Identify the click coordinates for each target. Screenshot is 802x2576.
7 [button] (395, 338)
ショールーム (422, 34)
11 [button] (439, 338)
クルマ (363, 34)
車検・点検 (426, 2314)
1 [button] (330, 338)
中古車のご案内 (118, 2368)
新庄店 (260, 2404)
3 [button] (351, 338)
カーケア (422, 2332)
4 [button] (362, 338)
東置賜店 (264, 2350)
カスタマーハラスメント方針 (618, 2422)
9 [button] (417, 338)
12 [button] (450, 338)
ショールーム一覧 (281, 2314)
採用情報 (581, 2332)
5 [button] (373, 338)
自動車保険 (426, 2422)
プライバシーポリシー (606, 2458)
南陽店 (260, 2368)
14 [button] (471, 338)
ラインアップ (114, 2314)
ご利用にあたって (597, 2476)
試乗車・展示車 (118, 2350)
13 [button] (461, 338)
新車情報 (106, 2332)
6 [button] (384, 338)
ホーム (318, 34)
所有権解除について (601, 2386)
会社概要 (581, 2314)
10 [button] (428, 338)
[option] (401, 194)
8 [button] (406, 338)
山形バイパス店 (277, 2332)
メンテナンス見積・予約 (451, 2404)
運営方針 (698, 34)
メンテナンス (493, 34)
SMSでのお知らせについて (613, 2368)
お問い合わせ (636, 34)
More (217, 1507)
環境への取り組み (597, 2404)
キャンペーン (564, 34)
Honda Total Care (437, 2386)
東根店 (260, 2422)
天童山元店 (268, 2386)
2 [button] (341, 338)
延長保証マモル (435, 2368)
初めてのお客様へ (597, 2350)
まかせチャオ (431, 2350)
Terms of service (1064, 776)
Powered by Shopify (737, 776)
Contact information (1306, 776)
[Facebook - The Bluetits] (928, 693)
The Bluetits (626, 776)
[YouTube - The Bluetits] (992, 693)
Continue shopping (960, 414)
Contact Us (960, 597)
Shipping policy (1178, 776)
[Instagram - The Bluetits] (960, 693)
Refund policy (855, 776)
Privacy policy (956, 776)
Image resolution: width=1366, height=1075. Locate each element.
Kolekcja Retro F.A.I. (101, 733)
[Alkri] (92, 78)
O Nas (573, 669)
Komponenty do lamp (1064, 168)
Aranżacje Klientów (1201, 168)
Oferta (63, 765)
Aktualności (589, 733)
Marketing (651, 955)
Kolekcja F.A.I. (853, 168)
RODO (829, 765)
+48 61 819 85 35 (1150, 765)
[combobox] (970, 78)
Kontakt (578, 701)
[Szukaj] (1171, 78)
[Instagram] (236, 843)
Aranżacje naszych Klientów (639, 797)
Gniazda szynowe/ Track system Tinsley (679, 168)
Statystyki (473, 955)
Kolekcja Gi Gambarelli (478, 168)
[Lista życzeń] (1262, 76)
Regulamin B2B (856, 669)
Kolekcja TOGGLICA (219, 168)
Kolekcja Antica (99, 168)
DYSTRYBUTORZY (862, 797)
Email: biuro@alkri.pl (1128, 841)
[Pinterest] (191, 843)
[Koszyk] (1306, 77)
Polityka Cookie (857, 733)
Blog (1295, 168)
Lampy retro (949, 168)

==========

*Problem description*
Using only the listing above, restate exactly the lines from the line containing "ご利用にあたって (597, 2476)" through the line containing "The Bluetits (626, 776)", both included.

*Output below*
ご利用にあたって (597, 2476)
試乗車・展示車 (118, 2350)
13 [button] (461, 338)
新車情報 (106, 2332)
6 [button] (384, 338)
ホーム (318, 34)
所有権解除について (601, 2386)
会社概要 (581, 2314)
10 [button] (428, 338)
[option] (401, 194)
8 [button] (406, 338)
山形バイパス店 (277, 2332)
メンテナンス見積・予約 (451, 2404)
運営方針 (698, 34)
メンテナンス (493, 34)
SMSでのお知らせについて (613, 2368)
お問い合わせ (636, 34)
More (217, 1507)
環境への取り組み (597, 2404)
キャンペーン (564, 34)
Honda Total Care (437, 2386)
東根店 (260, 2422)
天童山元店 (268, 2386)
2 [button] (341, 338)
延長保証マモル (435, 2368)
初めてのお客様へ (597, 2350)
まかせチャオ (431, 2350)
Terms of service (1064, 776)
Powered by Shopify (737, 776)
Contact information (1306, 776)
[Facebook - The Bluetits] (928, 693)
The Bluetits (626, 776)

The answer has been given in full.